● **Input records**:

* * * *

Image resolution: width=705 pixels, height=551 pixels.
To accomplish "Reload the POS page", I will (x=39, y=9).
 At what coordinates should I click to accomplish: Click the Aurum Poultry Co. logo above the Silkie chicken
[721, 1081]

* * * *

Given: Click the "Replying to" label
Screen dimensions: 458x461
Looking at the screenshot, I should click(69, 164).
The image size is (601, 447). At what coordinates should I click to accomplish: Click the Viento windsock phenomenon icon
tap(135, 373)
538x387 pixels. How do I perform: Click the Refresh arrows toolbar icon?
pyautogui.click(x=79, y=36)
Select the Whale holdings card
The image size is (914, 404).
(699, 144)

* * * *

● **What you will do**:
How many lines in the rows above contain the string "size", counting only matches with the same capitalization? Reply with the number alone.

● **Task solution**:
2